Two jaguar cubs born five weeks ago are the new stars at a wildlife park in Mexico, teaching a valuable lesson about conservation with their cuddly cuteness, park officials have said.
The female cubs, who have not yet been named, had to be separated from their parents at 18 days old when one of them developed a skin condition that worried caretakers at Animal Kingdom in San Juan Teotihuacan, outside Mexico City.
They cannot be returned to their mother, who could kill them if she smells the human scent on them.
Photo: AFP
Nursed back to health, the cubs now frolic and play with their caretakers — who feed them through baby bottles — and explore their enclosure with tentative steps and outsized paws.
It is hard to imagine that in three months’ time they will be too large and dangerous to approach. Female jaguars weigh about 50kg as adults, and males about 80kg — though some reach up to 150kg.
Jaguars are the largest cats in the Americas, and the third-largest in the world, after lions and tigers.
They are also “very precise killers,” park wildlife manager Jose Luis Gonzalez said.

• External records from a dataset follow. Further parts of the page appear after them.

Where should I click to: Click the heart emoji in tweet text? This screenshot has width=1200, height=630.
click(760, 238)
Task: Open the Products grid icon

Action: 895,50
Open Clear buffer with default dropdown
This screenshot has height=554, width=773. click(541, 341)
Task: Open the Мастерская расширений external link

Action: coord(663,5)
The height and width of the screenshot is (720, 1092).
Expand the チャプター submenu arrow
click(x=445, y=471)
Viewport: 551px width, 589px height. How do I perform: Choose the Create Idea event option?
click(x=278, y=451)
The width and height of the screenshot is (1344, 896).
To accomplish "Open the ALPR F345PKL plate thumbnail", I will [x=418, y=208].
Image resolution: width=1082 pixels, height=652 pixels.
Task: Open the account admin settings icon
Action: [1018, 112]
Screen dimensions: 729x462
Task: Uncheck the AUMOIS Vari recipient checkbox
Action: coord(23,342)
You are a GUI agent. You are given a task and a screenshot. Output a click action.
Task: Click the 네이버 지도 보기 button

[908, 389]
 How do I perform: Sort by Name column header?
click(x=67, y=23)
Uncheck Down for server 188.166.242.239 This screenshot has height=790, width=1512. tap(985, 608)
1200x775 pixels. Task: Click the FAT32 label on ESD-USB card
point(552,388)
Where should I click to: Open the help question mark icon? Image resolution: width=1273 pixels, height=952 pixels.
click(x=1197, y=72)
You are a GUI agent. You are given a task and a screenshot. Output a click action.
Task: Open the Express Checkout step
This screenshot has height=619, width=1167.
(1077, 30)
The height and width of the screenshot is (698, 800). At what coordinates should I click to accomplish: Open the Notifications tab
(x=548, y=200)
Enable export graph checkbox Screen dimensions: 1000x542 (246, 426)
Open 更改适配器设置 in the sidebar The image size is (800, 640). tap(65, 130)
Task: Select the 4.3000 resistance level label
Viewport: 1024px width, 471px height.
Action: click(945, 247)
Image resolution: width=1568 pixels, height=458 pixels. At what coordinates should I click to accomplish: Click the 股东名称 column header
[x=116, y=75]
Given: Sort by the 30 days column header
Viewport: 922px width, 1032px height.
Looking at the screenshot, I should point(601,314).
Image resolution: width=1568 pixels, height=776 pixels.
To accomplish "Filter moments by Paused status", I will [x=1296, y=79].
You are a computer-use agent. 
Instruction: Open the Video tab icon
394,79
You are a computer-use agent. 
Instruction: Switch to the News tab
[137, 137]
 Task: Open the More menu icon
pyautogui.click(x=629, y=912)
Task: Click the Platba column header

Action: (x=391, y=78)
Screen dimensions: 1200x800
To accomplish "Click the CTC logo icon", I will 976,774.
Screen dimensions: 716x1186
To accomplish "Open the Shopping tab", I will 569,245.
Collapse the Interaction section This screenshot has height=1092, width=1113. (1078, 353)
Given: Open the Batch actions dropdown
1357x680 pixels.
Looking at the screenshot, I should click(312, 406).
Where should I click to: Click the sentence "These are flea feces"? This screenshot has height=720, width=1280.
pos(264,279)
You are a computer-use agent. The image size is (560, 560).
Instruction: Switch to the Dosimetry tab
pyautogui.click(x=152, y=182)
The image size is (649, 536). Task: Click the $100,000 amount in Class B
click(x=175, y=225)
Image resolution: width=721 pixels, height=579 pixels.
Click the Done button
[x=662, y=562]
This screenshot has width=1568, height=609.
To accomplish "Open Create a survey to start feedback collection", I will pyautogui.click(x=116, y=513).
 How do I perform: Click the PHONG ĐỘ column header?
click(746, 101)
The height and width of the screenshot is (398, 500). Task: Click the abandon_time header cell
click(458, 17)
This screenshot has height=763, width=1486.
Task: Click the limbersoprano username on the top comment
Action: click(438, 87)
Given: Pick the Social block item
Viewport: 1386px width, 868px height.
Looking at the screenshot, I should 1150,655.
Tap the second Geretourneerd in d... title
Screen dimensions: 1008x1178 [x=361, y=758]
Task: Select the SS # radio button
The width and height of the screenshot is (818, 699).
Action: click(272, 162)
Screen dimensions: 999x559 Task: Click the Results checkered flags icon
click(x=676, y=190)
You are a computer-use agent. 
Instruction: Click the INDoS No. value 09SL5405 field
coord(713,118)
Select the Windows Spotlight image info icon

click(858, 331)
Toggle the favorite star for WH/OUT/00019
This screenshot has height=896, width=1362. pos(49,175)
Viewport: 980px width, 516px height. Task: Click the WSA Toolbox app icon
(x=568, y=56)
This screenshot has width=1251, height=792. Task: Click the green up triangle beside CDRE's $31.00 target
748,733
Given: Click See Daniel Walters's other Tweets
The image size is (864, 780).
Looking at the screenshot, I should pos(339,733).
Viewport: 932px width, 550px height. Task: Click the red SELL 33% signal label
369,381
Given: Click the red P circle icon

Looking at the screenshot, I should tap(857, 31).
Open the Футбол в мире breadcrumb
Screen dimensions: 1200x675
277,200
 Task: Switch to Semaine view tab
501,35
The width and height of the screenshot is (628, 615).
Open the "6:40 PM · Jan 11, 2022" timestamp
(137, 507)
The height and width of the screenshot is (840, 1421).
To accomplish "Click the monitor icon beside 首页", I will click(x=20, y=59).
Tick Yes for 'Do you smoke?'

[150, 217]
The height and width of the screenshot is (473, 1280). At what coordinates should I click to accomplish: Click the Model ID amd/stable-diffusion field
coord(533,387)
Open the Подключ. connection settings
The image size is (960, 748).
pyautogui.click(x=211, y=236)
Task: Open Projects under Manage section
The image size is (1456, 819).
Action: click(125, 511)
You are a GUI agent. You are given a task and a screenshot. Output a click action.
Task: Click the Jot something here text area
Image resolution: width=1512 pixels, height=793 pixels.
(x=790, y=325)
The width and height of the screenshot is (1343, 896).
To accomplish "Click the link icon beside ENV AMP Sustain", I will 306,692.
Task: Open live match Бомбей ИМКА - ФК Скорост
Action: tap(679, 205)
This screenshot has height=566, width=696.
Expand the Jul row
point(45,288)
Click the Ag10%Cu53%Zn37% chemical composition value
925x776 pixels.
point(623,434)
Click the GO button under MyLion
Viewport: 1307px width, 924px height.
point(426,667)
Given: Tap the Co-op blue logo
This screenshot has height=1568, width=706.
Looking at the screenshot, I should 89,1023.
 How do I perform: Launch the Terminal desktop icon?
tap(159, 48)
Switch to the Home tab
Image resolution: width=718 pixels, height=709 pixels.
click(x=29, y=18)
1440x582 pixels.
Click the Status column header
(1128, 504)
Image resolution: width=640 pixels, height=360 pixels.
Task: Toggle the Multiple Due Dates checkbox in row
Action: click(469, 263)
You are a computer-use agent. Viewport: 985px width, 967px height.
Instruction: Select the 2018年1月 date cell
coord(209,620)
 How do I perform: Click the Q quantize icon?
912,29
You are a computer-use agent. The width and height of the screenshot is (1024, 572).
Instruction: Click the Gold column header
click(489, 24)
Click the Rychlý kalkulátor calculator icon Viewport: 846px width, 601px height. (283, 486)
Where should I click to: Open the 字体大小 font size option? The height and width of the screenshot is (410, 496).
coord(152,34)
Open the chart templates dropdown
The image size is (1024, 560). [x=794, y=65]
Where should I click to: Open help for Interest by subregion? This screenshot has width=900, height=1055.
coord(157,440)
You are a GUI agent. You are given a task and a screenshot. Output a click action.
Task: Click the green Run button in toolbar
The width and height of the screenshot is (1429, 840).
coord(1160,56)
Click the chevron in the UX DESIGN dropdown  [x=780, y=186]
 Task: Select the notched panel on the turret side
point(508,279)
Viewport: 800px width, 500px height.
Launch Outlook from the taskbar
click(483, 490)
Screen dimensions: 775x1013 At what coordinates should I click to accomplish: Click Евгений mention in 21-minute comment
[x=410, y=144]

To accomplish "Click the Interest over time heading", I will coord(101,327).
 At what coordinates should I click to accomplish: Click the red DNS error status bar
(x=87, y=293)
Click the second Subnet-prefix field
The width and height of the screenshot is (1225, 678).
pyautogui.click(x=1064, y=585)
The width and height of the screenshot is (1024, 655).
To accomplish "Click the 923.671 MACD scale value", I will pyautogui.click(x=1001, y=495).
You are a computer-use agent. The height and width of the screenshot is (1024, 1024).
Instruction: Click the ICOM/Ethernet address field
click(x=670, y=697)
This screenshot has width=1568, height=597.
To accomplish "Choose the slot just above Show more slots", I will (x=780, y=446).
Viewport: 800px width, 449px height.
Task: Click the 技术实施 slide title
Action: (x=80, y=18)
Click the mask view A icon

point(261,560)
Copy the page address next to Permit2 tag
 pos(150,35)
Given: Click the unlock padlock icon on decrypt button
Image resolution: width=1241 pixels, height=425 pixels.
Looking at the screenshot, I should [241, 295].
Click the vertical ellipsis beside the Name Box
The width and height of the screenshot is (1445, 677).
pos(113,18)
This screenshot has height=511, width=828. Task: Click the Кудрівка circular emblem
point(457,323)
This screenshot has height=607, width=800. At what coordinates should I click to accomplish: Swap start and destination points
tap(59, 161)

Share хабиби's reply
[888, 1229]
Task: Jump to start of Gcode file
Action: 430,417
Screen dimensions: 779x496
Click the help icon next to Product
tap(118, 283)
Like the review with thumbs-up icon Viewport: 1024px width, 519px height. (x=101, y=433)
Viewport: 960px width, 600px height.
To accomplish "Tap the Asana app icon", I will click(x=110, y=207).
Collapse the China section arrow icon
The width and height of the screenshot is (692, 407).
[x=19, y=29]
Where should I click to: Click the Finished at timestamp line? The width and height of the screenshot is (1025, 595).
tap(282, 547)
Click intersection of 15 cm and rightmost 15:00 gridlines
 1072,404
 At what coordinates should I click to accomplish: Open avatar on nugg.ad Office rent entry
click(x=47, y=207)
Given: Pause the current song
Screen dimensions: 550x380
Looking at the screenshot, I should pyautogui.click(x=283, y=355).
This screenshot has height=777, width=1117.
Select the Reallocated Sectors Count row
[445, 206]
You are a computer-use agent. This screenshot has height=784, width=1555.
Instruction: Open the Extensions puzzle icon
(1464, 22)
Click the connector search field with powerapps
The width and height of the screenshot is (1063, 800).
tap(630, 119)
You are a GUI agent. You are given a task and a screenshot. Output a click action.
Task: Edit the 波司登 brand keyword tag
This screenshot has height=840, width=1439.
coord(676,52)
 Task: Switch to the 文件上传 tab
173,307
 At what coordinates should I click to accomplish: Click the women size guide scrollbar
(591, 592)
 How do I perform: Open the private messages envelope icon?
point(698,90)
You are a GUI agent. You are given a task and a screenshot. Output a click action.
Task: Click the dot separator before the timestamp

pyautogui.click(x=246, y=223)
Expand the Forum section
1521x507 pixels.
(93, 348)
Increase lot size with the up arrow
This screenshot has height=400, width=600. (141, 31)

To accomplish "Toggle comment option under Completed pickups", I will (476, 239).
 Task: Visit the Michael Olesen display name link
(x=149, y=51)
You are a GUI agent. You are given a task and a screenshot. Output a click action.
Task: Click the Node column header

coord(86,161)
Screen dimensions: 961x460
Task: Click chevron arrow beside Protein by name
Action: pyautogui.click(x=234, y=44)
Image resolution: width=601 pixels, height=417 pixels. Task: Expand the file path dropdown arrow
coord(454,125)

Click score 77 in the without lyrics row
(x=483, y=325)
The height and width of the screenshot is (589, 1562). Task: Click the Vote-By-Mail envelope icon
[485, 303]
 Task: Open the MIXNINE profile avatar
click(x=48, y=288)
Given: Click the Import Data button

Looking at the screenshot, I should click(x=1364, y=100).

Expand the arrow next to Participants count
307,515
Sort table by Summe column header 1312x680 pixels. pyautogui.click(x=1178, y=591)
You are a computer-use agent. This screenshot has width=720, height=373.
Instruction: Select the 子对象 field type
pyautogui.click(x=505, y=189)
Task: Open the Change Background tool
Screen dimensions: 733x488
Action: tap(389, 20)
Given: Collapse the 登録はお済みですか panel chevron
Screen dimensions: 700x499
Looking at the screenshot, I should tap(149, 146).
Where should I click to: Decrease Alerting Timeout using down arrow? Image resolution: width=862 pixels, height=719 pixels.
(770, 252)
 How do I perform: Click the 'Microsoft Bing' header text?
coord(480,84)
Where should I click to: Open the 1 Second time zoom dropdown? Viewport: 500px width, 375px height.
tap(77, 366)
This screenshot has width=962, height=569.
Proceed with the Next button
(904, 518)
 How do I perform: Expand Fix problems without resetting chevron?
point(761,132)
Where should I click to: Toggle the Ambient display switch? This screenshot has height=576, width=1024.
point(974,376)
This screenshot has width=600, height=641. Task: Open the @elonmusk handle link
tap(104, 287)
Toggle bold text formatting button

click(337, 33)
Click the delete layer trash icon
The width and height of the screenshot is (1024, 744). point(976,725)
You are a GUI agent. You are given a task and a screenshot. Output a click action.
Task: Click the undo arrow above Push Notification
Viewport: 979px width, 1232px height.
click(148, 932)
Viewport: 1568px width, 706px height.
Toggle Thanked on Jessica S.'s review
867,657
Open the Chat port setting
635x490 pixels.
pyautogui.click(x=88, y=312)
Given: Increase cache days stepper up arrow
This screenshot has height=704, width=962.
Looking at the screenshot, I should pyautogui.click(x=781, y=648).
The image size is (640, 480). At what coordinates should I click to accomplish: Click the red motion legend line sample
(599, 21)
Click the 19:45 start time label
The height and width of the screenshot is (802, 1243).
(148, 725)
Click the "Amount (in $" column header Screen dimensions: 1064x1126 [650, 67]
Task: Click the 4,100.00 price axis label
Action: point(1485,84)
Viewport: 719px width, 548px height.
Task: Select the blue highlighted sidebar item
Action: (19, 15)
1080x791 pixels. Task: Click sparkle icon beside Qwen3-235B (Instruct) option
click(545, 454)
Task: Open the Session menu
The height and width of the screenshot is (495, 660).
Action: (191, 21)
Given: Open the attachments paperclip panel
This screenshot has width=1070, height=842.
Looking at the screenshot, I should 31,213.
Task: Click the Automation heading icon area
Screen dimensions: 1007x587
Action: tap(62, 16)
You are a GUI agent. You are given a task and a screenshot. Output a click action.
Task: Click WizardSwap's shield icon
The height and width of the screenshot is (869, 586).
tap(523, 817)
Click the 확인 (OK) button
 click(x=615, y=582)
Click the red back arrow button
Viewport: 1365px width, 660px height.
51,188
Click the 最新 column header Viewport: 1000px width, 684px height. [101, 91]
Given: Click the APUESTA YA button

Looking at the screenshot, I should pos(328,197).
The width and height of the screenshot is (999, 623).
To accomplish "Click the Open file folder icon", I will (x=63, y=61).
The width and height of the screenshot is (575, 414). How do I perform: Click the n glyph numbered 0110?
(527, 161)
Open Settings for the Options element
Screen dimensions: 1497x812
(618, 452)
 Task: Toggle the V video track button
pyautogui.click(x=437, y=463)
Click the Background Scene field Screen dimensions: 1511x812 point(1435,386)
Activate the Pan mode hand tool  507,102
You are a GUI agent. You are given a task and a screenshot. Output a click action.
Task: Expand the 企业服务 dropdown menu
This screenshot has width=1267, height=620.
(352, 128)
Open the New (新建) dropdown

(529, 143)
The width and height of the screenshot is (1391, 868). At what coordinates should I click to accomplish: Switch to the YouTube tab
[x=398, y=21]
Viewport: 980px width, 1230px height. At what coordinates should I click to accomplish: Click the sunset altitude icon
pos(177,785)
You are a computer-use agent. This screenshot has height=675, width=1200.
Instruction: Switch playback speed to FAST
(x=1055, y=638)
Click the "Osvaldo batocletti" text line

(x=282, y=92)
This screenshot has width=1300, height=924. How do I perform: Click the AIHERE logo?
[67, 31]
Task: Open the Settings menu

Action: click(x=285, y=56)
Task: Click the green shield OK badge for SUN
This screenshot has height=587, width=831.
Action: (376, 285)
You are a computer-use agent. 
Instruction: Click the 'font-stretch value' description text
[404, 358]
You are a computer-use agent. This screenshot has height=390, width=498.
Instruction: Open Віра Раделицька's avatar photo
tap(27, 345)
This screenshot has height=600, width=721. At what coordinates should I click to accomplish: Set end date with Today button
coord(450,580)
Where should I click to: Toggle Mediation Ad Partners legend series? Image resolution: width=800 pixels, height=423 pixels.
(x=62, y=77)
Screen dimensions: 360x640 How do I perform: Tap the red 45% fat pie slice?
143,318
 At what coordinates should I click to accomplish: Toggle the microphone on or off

Being able to approach them this close is a powerful experience of raw nature, he said.
“Seeing them up close, hearing them, smelling them, touching them. You can never forget that, and it awakens you to something bigger,” he told reporters, holding the cubs in his arms.
Animal Kingdom is trying to capitalize on its young stars’ celebrity to teach visitors, especially children, about conservation.
“Children are the ones who will inherit these species and this planet,” Gonzalez said.
Jaguars are classified as a “near-threatened” species by the International Union for Conservation of Nature, according to which their population has declined by about one-quarter in the past two decades.